09-11-2017 12:48 PM
This has been puzzling me for quite sometime now...I'm working with some very dirty data that came to me in the form of 41 Excel spreadsheets. One of the issues with this data is that some of the date values look like this:
That 9/26/201310/7/13 looked like this in the original data file:
So what I'm trying to figure out is - is there a way to remove everything in a variable value EXCEPT for the most recent date? That way all my single date values will remain the same, but all my multiple date values will only keep the most current and valid date.
Thanks so much for your time! I've tried searching for solutions to this but I think I'm just not using the right keywords.
09-11-2017 01:10 PM
@fwashburn please post the data as text, not an image. We'd have to type out your data to work with it, but it's easier if you do that instead of us
09-11-2017 01:19 PM
First, I'd do a countw with the slash as separator. If it's five, separate the first 4 characters (substr) from the third word, and the next part from position 5, so you can then convert the parts to dates (input to convert to numeric and mdy to build the dates).
09-11-2017 02:45 PM
Is there absolute consistency? You show two variants:
1. Three Five words separated with slashes. When this happens, the field is always m/d/y, with each word a varying number of digits. This one is easy.
2. Five words separated by slashes. In this case, the field appears to be m/d/x/d/y, with each word a varying number of digits. Words 1,2,4, and 5 are easy. Word 3 is easy, AS LONG AS THE YEAR IS ALWAYS FOUR DIGITS! You have cases in the other fields of a two-digit year. This will cause you huge problems.
All I can think of is this (pseudo code)
IF length of field 3 is less than 3, THEN *error* /* can't make a year and a month out of two or fewer digits. */
ELSE IF first two digits of field 3 are '20' /* has to be a four digit date, unless your years can include 2020 */
IF length of field 3 is 5
THEN take first four digits as year, fifth as month
ELSEIF length of field 3 is 6
THEN take first four digits as year, fifth and sixth as month
ELSE *error* /* can't make any sense out of a 3-4 or 7 or above character field starting with '20' */
ELSE DO /* first two digits not 20, must be a two-digit year */
IF length of field 3 is 3
THEN take first two digits as year, third as month
ELSEIF length of field 3 is 4
THEN take first two digits as year, third and fourth as month
ELSE *error* /* can't make any sense out of a 5 or above character field not starting with '20' */
But I'm highly doubtful. This looks like a huge unstructured data problem.
09-11-2017 05:05 PM
You are correct; this is a huge unstructured data problem. I've been wracking my brain trying to figure out if there's any code that would force the values into uniformity but thinking that it may not be possible.
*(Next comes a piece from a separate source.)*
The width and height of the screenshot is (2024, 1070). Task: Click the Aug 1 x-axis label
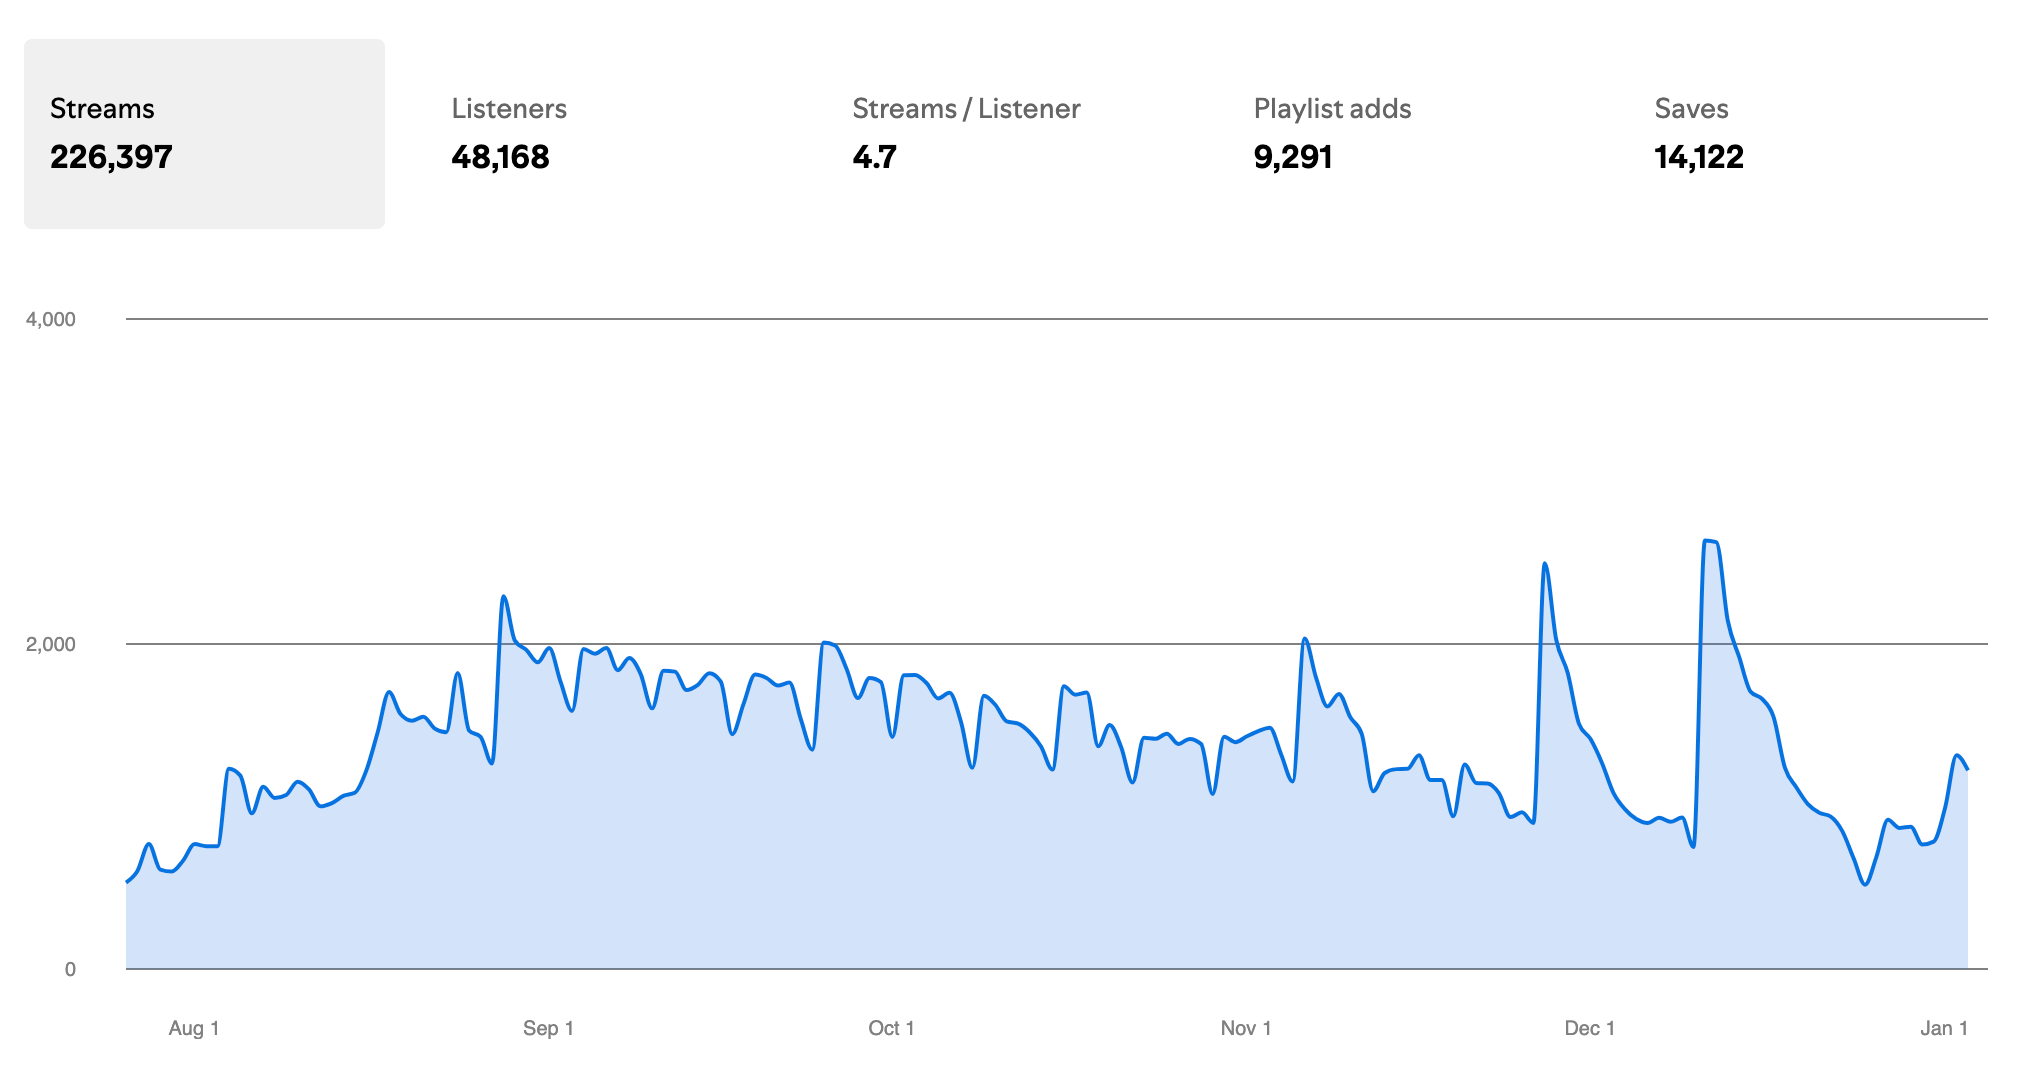point(194,1028)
I'll try out your code and report back; thanks for your response!
09-11-2017 05:13 PM
Can you do a mass find and replace in the Excel fiel for all CTRL+ENTER values and change them to an asterisk or some other symbol that can be used to parse the data later on?
09-11-2017 02:48 PM
If the Excel file had a CTRL+ENTER in the file and you convert it to CSV and read it in, I believe the return is kept.
That would help parse the data and avoid other issues...possibly.
09-11-2017 05:07 PM
Unfortunately when I convert the file to a CSV format, it screws with a lot of the other data, so I haven't been able to do that successfully. Otherwise, that would be a great call!